What to do — Copy out every line of the listing below with no changes.
··· Task data
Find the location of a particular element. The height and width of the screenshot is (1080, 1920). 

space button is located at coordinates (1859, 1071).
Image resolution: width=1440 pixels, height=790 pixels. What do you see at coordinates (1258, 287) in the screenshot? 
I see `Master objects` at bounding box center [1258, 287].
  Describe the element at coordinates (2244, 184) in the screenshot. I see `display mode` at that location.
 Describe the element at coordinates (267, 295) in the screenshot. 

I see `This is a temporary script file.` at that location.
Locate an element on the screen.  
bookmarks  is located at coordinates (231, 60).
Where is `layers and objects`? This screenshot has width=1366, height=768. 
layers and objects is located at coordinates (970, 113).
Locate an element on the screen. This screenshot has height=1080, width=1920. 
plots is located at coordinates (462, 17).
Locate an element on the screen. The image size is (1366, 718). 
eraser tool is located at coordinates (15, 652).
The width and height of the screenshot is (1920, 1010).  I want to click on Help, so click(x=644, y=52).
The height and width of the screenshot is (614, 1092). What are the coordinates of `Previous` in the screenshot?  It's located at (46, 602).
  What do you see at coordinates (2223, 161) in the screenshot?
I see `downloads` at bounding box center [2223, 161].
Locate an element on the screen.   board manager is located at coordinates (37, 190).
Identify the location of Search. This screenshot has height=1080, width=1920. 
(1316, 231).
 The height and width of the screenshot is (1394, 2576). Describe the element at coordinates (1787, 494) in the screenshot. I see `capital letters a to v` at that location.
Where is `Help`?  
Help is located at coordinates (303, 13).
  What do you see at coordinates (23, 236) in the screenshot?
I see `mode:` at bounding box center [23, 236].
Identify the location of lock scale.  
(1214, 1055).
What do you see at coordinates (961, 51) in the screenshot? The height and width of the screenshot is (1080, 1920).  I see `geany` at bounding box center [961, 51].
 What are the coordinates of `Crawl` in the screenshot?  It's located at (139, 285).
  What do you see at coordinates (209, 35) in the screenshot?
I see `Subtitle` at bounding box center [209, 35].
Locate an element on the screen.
······
Expected answer —
Find the location of a particular element. The height and width of the screenshot is (1080, 1920). 

space button is located at coordinates (1859, 1071).
Image resolution: width=1440 pixels, height=790 pixels. What do you see at coordinates (1258, 287) in the screenshot? 
I see `Master objects` at bounding box center [1258, 287].
  Describe the element at coordinates (2244, 184) in the screenshot. I see `display mode` at that location.
 Describe the element at coordinates (267, 295) in the screenshot. 

I see `This is a temporary script file.` at that location.
Locate an element on the screen.  
bookmarks  is located at coordinates (231, 60).
Where is `layers and objects`? This screenshot has width=1366, height=768. 
layers and objects is located at coordinates (970, 113).
Locate an element on the screen. This screenshot has height=1080, width=1920. 
plots is located at coordinates (462, 17).
Locate an element on the screen. The image size is (1366, 718). 
eraser tool is located at coordinates (15, 652).
The width and height of the screenshot is (1920, 1010).  I want to click on Help, so click(x=644, y=52).
The height and width of the screenshot is (614, 1092). What are the coordinates of `Previous` in the screenshot?  It's located at (46, 602).
  What do you see at coordinates (2223, 161) in the screenshot?
I see `downloads` at bounding box center [2223, 161].
Locate an element on the screen.   board manager is located at coordinates (37, 190).
Identify the location of Search. This screenshot has height=1080, width=1920. 
(1316, 231).
 The height and width of the screenshot is (1394, 2576). Describe the element at coordinates (1787, 494) in the screenshot. I see `capital letters a to v` at that location.
Where is `Help`?  
Help is located at coordinates (303, 13).
  What do you see at coordinates (23, 236) in the screenshot?
I see `mode:` at bounding box center [23, 236].
Identify the location of lock scale.  
(1214, 1055).
What do you see at coordinates (961, 51) in the screenshot? The height and width of the screenshot is (1080, 1920).  I see `geany` at bounding box center [961, 51].
 What are the coordinates of `Crawl` in the screenshot?  It's located at (139, 285).
  What do you see at coordinates (209, 35) in the screenshot?
I see `Subtitle` at bounding box center [209, 35].
Locate an element on the screen.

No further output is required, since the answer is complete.